# start of GIVEN PASSAGE
10. Apparatus according to claim 9, wherein said entrance slot is disposed on an openable cover of the drawer and wherein the drive means include a pair of rollers which are rotatable in opposite senses, one of the rollers being displaceable with respect to the other parallel to itself.
11. Apparatus according to claim 9, wherein the rollers are driven by said electric motor are driven by an electric motor via a series of constantly meshing gears, the displaceable roller being mounted on a lever coaxial with a gear of the said series engaged by another gear rigidly connected to the roller.
12. Apparatus according to claim 9, characterised in that the locking mechanism includes a roller locking element which is normally inactivated by a hook located in the drawer, release means being disposed in the housing for operating the hook in such a way as to cause locking of the locking element during withdrawal movement of the drawer.
13. Apparatus according to claim 12, characterised in that the locking element can be manually re-engaged on the hook after having opened the cover by means of a lock the release means being inoperable on the hook during the re-insertion movement of the drawer.
The present invention relates to apparatus for the deposition of valuables in envelopes, with automatic envelope dispensing, in which the envelopes to be deposited are inserted into a slot of the apparatus and are conveyed to an internal drawer of the apparatus.
# end of GIVEN PASSAGE
# start of MATERIALS PROVIDED
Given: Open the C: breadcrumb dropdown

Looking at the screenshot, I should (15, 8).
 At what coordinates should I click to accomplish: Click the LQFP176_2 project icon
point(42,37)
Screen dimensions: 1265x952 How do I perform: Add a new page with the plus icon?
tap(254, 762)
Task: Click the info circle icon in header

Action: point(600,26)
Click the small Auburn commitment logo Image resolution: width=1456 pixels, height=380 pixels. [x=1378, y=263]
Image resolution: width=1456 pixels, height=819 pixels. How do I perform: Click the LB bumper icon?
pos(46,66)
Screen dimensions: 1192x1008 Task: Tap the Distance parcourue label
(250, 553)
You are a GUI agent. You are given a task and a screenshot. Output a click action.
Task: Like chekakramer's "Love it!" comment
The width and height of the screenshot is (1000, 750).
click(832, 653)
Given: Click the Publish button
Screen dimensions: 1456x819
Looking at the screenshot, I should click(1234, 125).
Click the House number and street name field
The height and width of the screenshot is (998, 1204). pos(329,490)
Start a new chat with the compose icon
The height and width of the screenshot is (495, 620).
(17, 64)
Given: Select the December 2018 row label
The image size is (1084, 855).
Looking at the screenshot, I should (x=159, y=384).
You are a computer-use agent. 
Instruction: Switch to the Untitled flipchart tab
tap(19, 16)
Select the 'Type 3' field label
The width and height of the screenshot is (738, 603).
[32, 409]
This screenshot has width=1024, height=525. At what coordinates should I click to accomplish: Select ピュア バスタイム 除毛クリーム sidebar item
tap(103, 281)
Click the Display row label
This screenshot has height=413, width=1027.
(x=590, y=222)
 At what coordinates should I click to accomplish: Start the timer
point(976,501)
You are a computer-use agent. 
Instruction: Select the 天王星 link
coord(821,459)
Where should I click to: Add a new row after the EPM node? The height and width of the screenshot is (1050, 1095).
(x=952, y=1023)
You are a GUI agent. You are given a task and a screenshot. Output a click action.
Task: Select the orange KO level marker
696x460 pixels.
# end of MATERIALS PROVIDED
▸ **TASK INSTRUCTIONS**:
a) Show every line of the rows that contains the string "Select".
b) Carry on the passage about the envelope deposit apparatus from the point where it stops.
The passage and the rows have no connection to each other.

▸ **TASK RESULTS**:
a)
Given: Select the December 2018 row label
Select the 'Type 3' field label
This screenshot has width=1024, height=525. At what coordinates should I click to accomplish: Select ピュア バスタイム 除毛クリーム sidebar item
Instruction: Select the 天王星 link
Task: Select the orange KO level marker

b)
Apparatus of this type is known as one version of a night safe, in which the client deposits the valuables after having opened a door of the apparatus. There is also known deposit apparatus associated with a bank note dispenser and operable by means of the use of a credit card. In such apparatus there is usually provided a magazine for the empty envelopes and a device for withdrawing the envelopes, independently from the deposit device, so that the apparatus is complicated and costly.
The object of the invention is to integrate the withdrawing device with that for deposit, in such a way as to reduce the cost and simplify its operation. According to the invention, we now provide an apparatus for depositing valuables in envelopes of the above type, wherein the empty envelopes are contained in a magazine within the apparatus and a conveyor can be driven in a first direction to dispense an envelope from the magazine to the slot and in a second direction to convey an envelope inserted into the slot towards the drawer.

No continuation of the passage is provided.